Spyer, Rusya’nın sahadaki hakem ve Suriye toprakları ile ilgili herhangi bir konuda arabulucu olduğunu, Ortadoğu’daki stratejik çıkarlarının bu konumda kalmasını sağlayacağını, Esed rejiminin ise zayıf ve kurtarıcılarının gücünün esiri olarak kalacağını söyleyerek sözlerini bitirdi.

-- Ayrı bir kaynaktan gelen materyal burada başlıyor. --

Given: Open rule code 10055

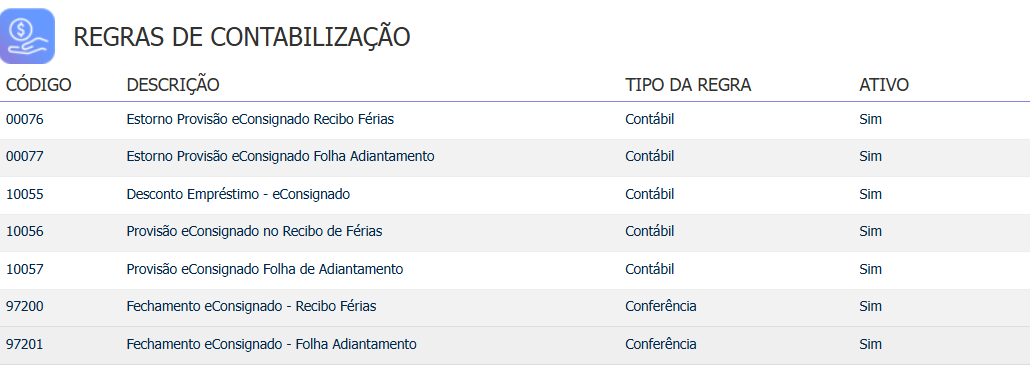Looking at the screenshot, I should 24,194.
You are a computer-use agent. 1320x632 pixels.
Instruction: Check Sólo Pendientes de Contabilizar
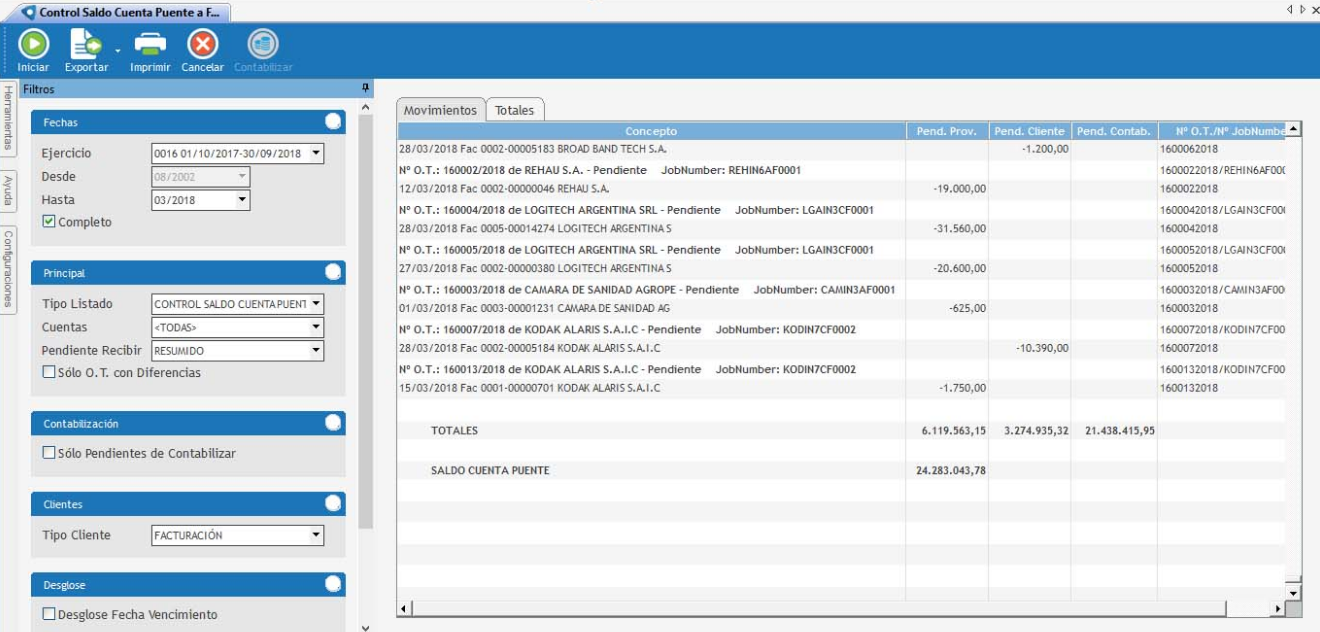49,454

Son olarak; ABD’li uzman Jennifer Cafarella, Esed’in savaşı kazandığını söyleyenlere karşı çıkarak önümüzdeki 10 yıl boyunca Suriye’nin bir savaş alanı olarak kalacağında ısrar etti. Rejimin harita üzerinde gücünün gerçek kırılganlığını yansıtmadığını ekledi. Rejimin, kazandığı topraklar üzerindeki yüzeysel kontrolünü korumak için gerekli gelirlere sahip olmadığını, güvenlik ve ekonomik açıdan durumun daha da kötüleşeceğini anlattı. Lübnan’ın kötü ekonomik performansının Suriye ekonomisine nasıl olumsuz bir şekilde yansıdığının açıkça görüldüğünü belirtti. Ardından Rusya’nın rolüne değinerek, Rusya’nın da Esed’in siyasi ve askeri krizlerini çözmekte kapasitesinin sınırlı olduğunu ifade etti. Rus hava gücünün her ne kadar yıkım, bombardıman ve masumların öldürülmesi operasyonlarında oldukça etkili olsa da Moskova’nın askeri ve güvenlik açıdan rejimi güçlendiremeyeceğini söyledi.

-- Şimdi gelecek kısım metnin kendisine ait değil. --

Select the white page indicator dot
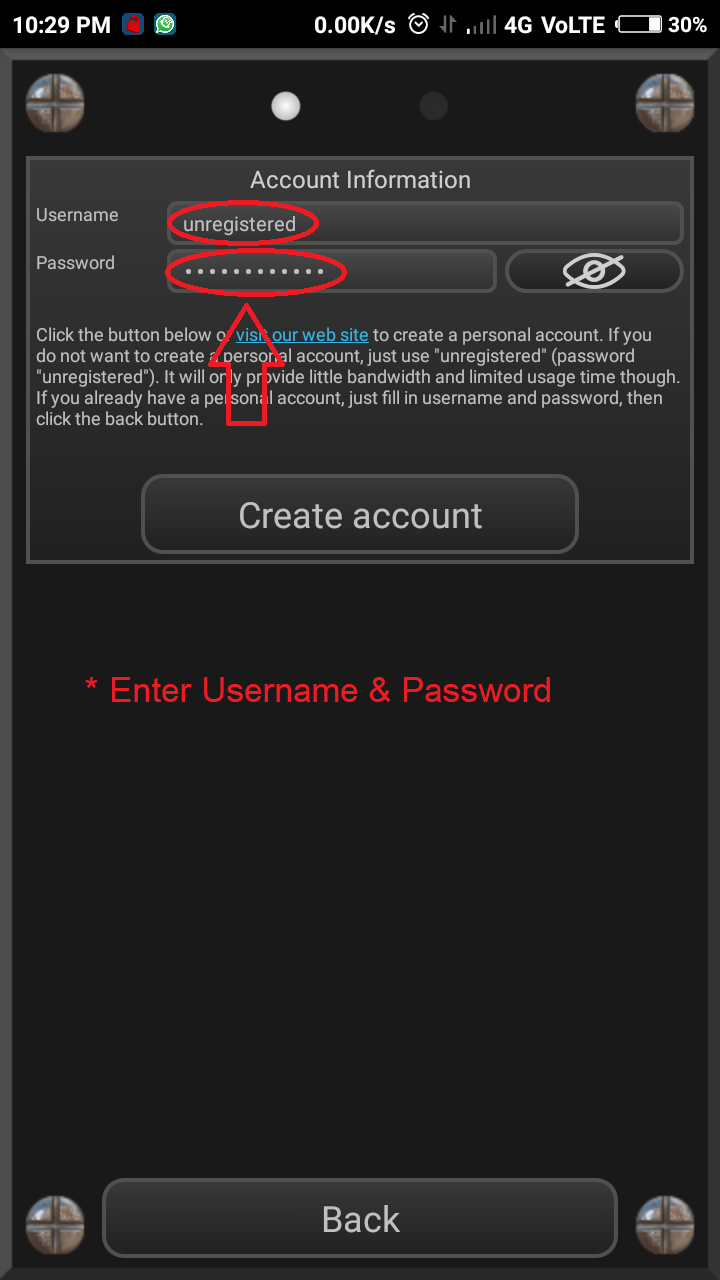The width and height of the screenshot is (720, 1280). (286, 106)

ABD’li uzman, saha kontrolünün derin olmadığını, bu aşamada yenilmiş gibi görünen ama sona ermeyen DEAŞ, aralarındaki anlaşmazlıklara rağmen İslami gruplar, Kürt milis güçleri gibi rejimin fiili egemenliğini engelleme yeteneğine sahip başka güçler olduğunu dile getirdi. Suriye’deki ABD varlığının yeterli olmadığını ama rejimin kontrolünü kırabilecek başka güçler olduğu söyleyerek sözlerini tamamladı.
İsrailli araştırmacı Valensi’ye dönersek, sempozyumun sonunda yaptığı yorumda, İsrail’in Esed rejimine bakışını açıkladı. İsrail’in üç noktadan yola çıkarak (Esed rejimini devirmek için Suriye savaşına) karışmamayı seçtiğini belirtti. Bu noktaların ilki; tanıdığın şeytan tanımadığından daha iyidir. İkincisi; rejimin sınır cephesinin sessiz kalmasını sağlaması. Üçüncüsü; kendisini gelecekte İsrail ile herhangi bir savaşa girmekten alıkoyacak başka sorunlarla meşgul olması.
Kimlikleri ve siyasi eğilimleri bir yana ciddi siyasi araştırmacıların Ortadoğu meseleleri hakkında ne düşündüklerini öğrenmenin önemli olduğunu düşünüyorum.
Mesele; sloganlar, temenniler ve tartışmalardan daha büyük, başkalarının bizden bunu beklediğine kendimizi inandırdığımız tutumlara duyduğumuz hayranlıktan çok daha önemlidir.
Daha fazla bilinç, daha az hayranlık ne güzel olur.